Bình Hàng Trung commune has the following geographical location:

- To the north, it borders Mỹ Quí commune.
- To the east, it borders Thanh Mỹ commune.
- To the southeast, it borders Mỹ Hiệp commune.
- To the south it borders Sa Đéc ward.
- To the west, it borders Mỹ Thọ ward.

== History ==
Prior to 2025, the current Bình Hàng Trung commune was formerly Bình Hàng Tây commune, Bình Hàng Trung commune, and Tân Hội Trung commune, belonging to Cao Lãnh district, Đồng Tháp province.

On June 12, 2025, the National Assembly of Vietnam issued Resolution No. 202/2025/QH15 on the reorganization of provincial-level administrative units.
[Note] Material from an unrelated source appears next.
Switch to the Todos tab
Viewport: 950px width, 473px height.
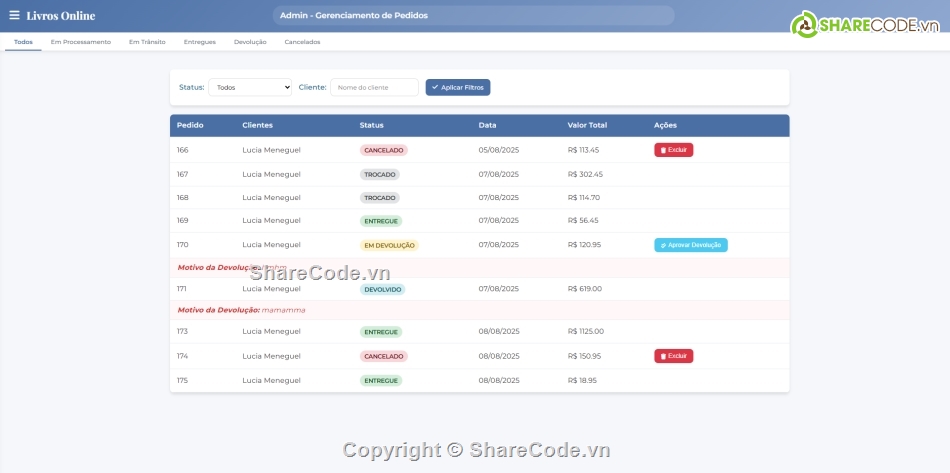tap(23, 42)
Accordingly:

- Đồng Tháp province was established by merging the entire area and population of Đồng Tháp province and Tiền Giang province.

On June 16, 2025, the Standing Committee of the National Assembly of Vietnam issued Resolution No. 1663/NQ-UBTVQH15 on the reorganization of commune-level administrative units in Đồng Tháp province. Accordingly:

- The commune of Bình Hàng Trung was established by merging the entire area and population of the communes of Bình Hàng Tây, Bình Hàng Trung, and Tân Hội Trung (formerly part of Cao Lãnh district).